- 32°34′02″S 151°11′09″E﻿ / ﻿32.5673°S 151.1858°E
- Location: 25 Dangar Road, Singleton, Singleton Council, New South Wales, Australia

History
- Built: 1907

Site notes
- Architect: Spain and Cosh
- Owner: NSW Department of Health

New South Wales Heritage Register
- Official name: Singleton District Hospital; Singleton Hospital; Dangar
- Type: state heritage (complex / group)
- Designated: 2 April 1999
- Reference no.: 833
- Type: Hospital
- Category: Health Services
- Builders: Conolly and Stidwell

= Singleton District Hospital =

Singleton District Hospital is a heritage-listed hospital complex at 25 Dangar Road, Singleton, Singleton Council, New South Wales, Australia. It was designed by Spain and Cosh and built in 1906-07 by Conolly and Stidwell. It was added to the New South Wales State Heritage Register on 2 April 1999.

== History ==

The Singleton District Hospital was the first permanent hospital established in this district when it was completed in 1907. Both the site and what was variously reported as most or all of the total cost of the hospital, £8333 10s 5d, were donated by Albert Augustus Dangar, of the prominent Dangar family. The hospital was initially named the Dangar Cottage Hospital. Dangar also donated £4156 2s 6d towards a hospital endowment. Prior to Dangar's gift, residents had been complaining that local health facilities were inadequate for several years without resolution.

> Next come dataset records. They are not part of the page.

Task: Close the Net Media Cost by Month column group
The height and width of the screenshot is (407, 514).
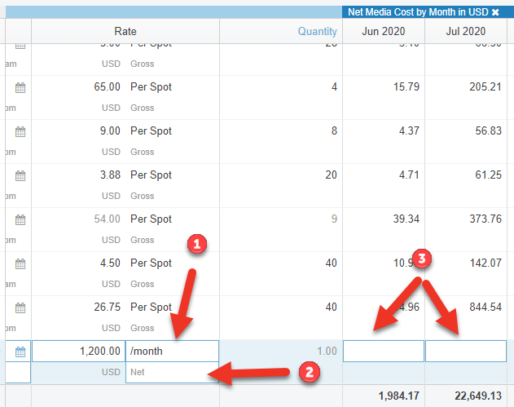Action: [495, 12]
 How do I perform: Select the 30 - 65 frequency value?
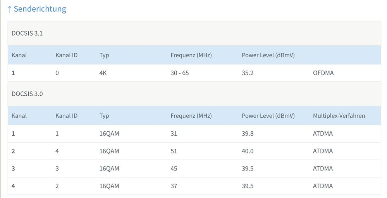(x=180, y=73)

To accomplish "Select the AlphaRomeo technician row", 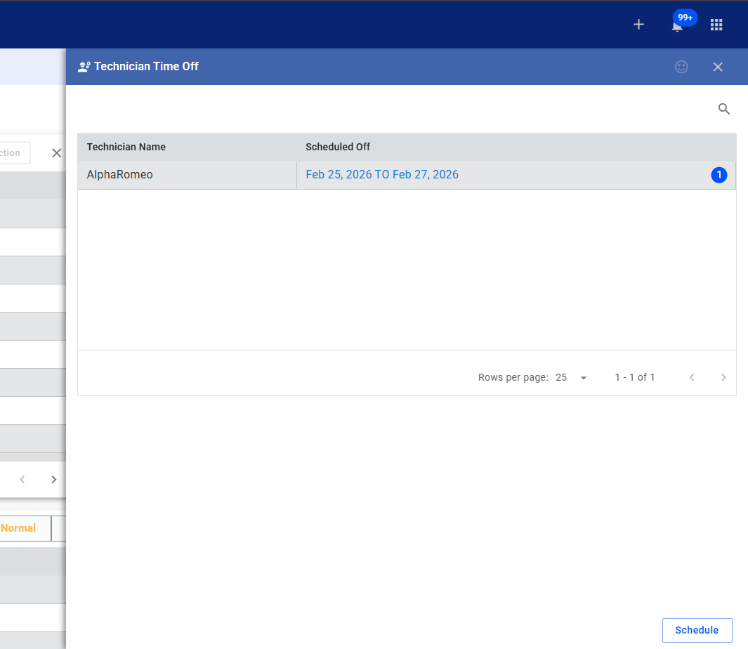I will [x=120, y=175].
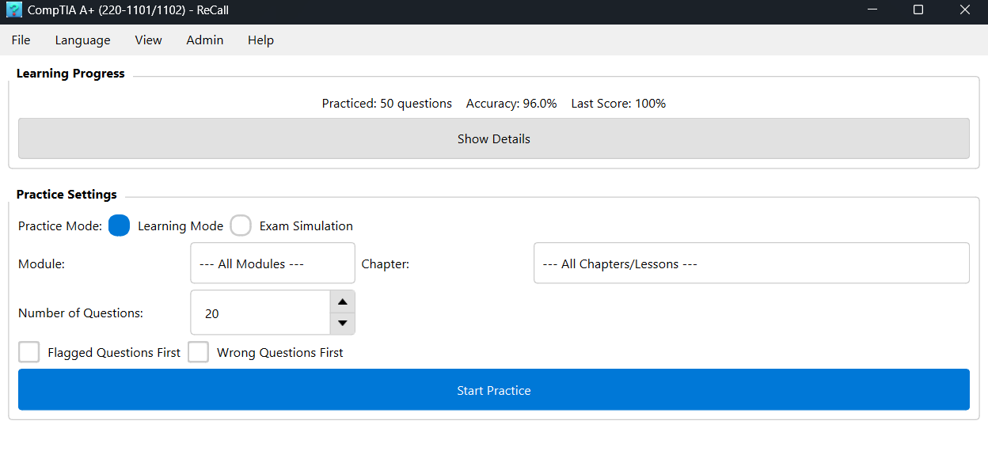Open the All Modules dropdown

[272, 263]
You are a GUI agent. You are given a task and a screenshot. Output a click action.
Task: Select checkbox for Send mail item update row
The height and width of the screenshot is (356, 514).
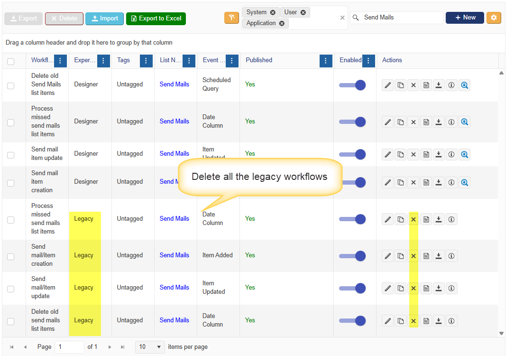pos(11,155)
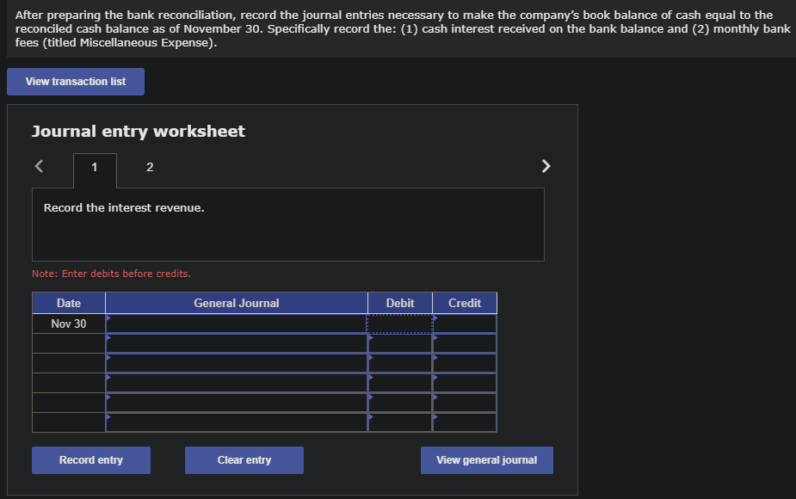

By 1954, it was treating an average of 41 patients daily, reaching its then-highest monthly total of 177 patients in November that year. The hospital lacked maternity facilities for many years, with births taking place at the Fairholme Maternity Hospital. The hospital name changed to the Singleton District Hospital in 1956. A maternity section opened at the hospital on 2 August 1961.

A $7 million expansion and redevelopment of the hospital, including a new West Wing, formally opened in February 2018.

In 2018, the hospital continues to operate from the original site, offering services including an emergency department, surgery and day surgery, obstetrics, renal dialysis, palliative care, other specialists and allied health.

== Description ==
The hospital is a substantial two storey central building built in the Federation Arts and Crafts Style with attached shingled projecting window bays and verandah flanked on either side by single storey wings, enclosed by verandahs supported on brick and timber columns.

== Heritage listing ==

The hospital is of architectural significance as an example of an early 20th century country hospital design in the Federation Arts and Crafts style. It is also of historical significance of an important local community building.

Singleton District Hospital was listed on the New South Wales State Heritage Register on 2 April 1999.